### Passage shown
======

In the engineering design problem, computer simulation is usually applied to replace the real physics experiments. For complex engineering problems, sometimes the performance function is implicit, or due to cost and time limit, the surrogate model is often applied to approximate the real physical model. Commonly used surrogate models mainly include Kriging [1], artificial neural network [2], radial basis function (RBF) [3], support vector regression(SVR) [4], and polynomial response surface(PRS) [5].

When surrogate model is applied, how to find a suitable surrogate model is a difficult task. In order to improve the adaptability of the surrogate model, a reasonable choice is to use a linear weighted combination of different surrogate models, that is, an ensemble of surrogate models. Compared with the single surrogate model, an ensemble of surrogate models can save a lot of time wasted in screening the surrogate models. Many scholars have conducted in-depth research on it and have obtained many good achievements. Huang [6] found that the ensemble of surrogate models has higher prediction accuracy than the single surrogate model. Yan [7] proposed a new weight function construction method, which has the same accuracy as the optimal submodel and can improve the approximation of the true response distribution. Lu [8] found that the multisurrogate model has better optimization results than the single surrogate model’s. Pan [9] applied the ensemble of surrogate models to the lightweight design of the car body, and the results achieved a better optimization effect. Liu [10] established the ensemble of surrogate models to solve the structure optimization of car parts. Xing [11] assigned weights to three single surrogate models by using the adaptive metropolis-Markov chain Monte Carlo method. Yin [12] compared the application of a single surrogate model and an ensemble of surrogate models in groundwater restoration design optimization problems, and the results showed that the ensemble of surrogate models is more robust. Li [13] proposed a surrogate-assisted particle swarm algorithm, which can effectively balance the global search and local search. Donncha [14] successfully used the ensemble of surrogate models to improve the forecasting system with significant effects. Ouyang [15] used the analysis of variance method to determine the weights of ensemble of surrogate models. The comparison results show that the proposed method can not only improve the prediction performance of surrogate model, but also obtain a reliable solution. Chen [16] presented a new ensemble model which combines the advantages of global and local measures. The results show that the proposed ensemble model has satisfactory robustness and accuracy. Zhang [17] proposed a unified ensemble of surrogates with global and local measures for global metamodeling. It is concluded that the proposed model has superior accuracy while keeping comparable robustness and efficiency.

======

### Recorded information
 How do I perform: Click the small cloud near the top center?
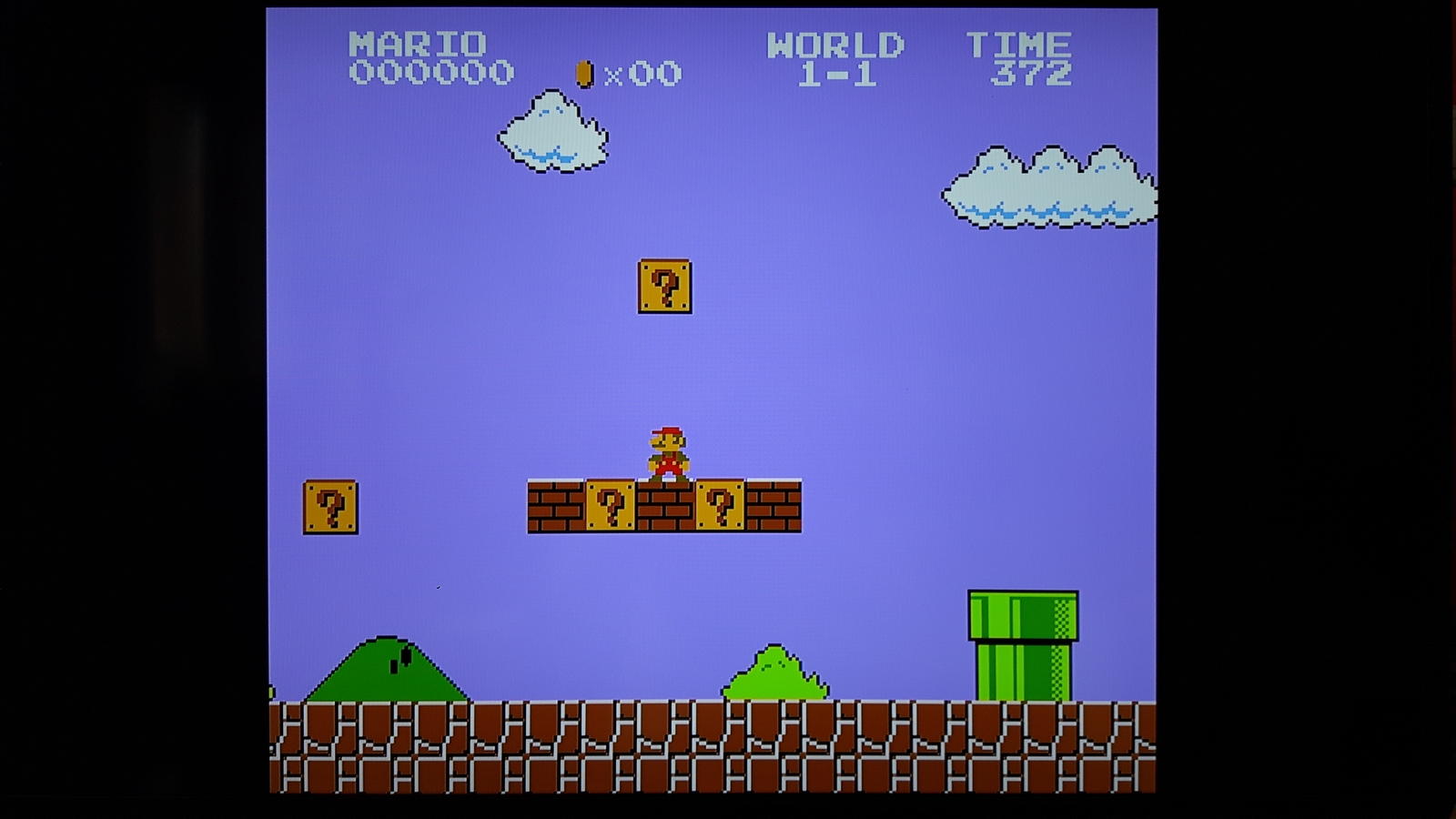pyautogui.click(x=551, y=132)
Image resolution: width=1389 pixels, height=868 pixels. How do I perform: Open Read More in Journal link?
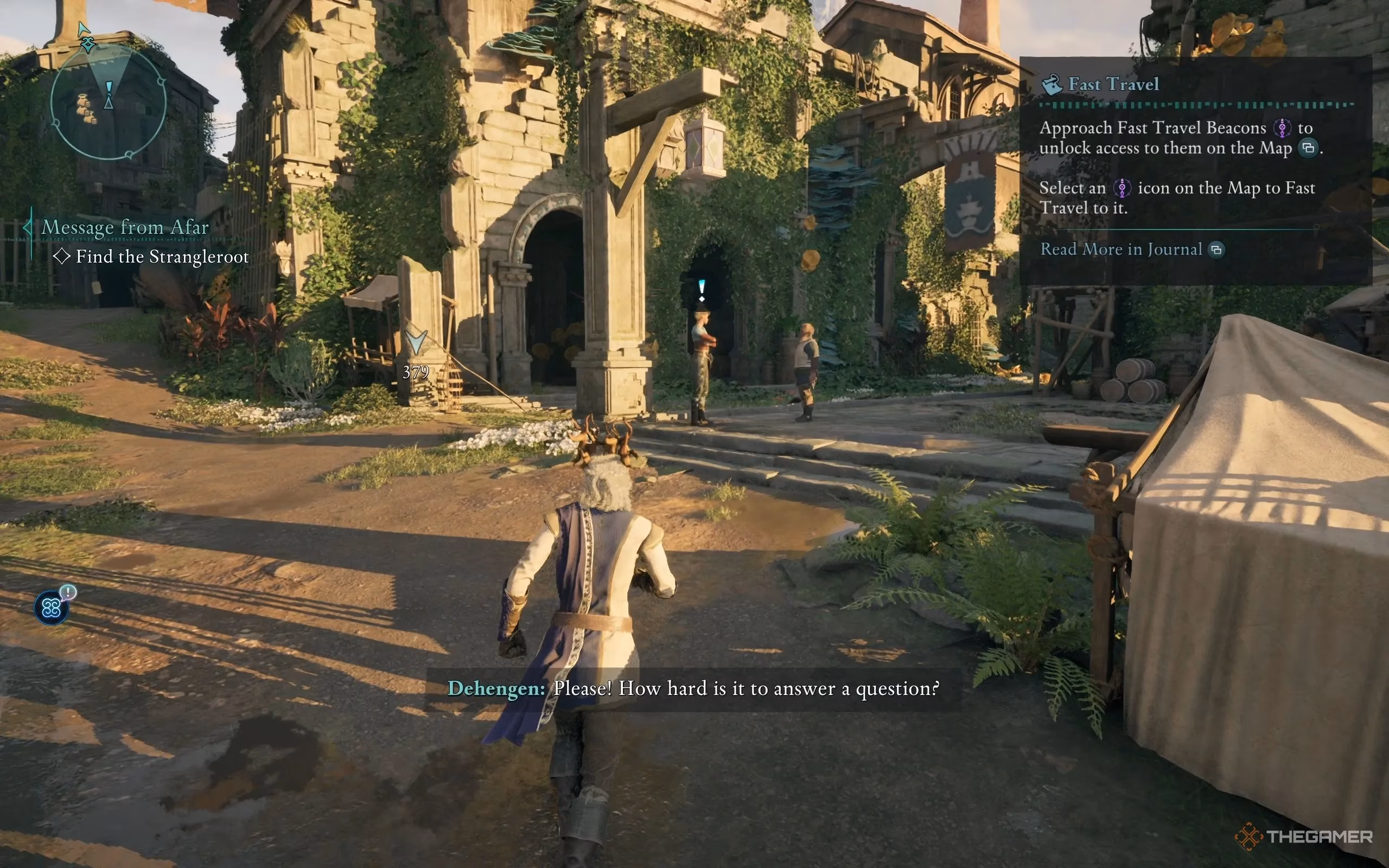tap(1121, 249)
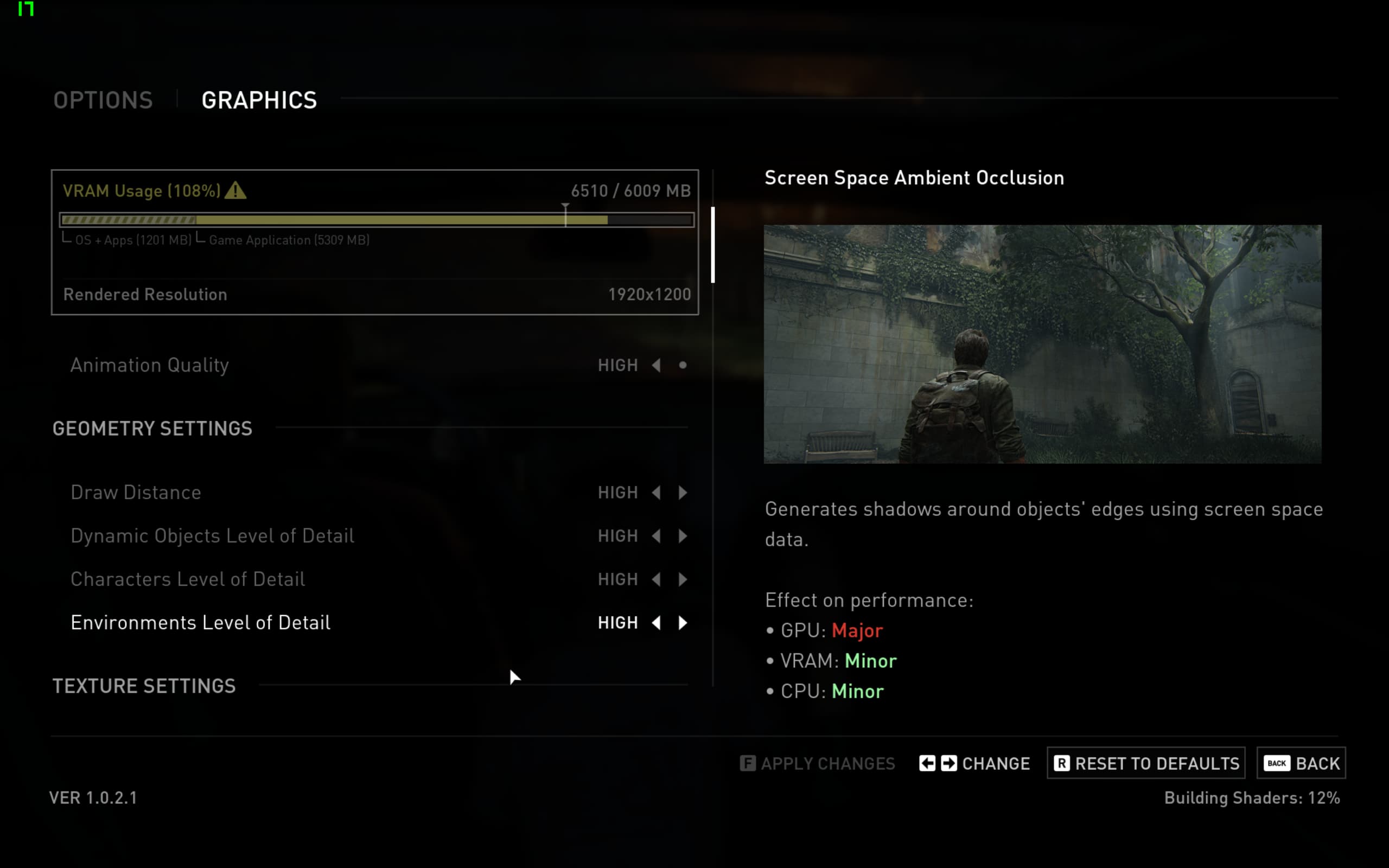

======

### Exercise tasks
(a) Print the passage on surrogate models from "In the engineering" to "response surface(PRS) [5].".
(b) In the passage on surrogate models, what method did Ouyang use to set the weights of an ensemble of surrogate models?
The data have no connection to the passage on surrogate models.

### Solutions to each task
(a)
In the engineering design problem, computer simulation is usually applied to replace the real physics experiments. For complex engineering problems, sometimes the performance function is implicit, or due to cost and time limit, the surrogate model is often applied to approximate the real physical model. Commonly used surrogate models mainly include Kriging [1], artificial neural network [2], radial basis function (RBF) [3], support vector regression(SVR) [4], and polynomial response surface(PRS) [5].

(b) The analysis of variance method.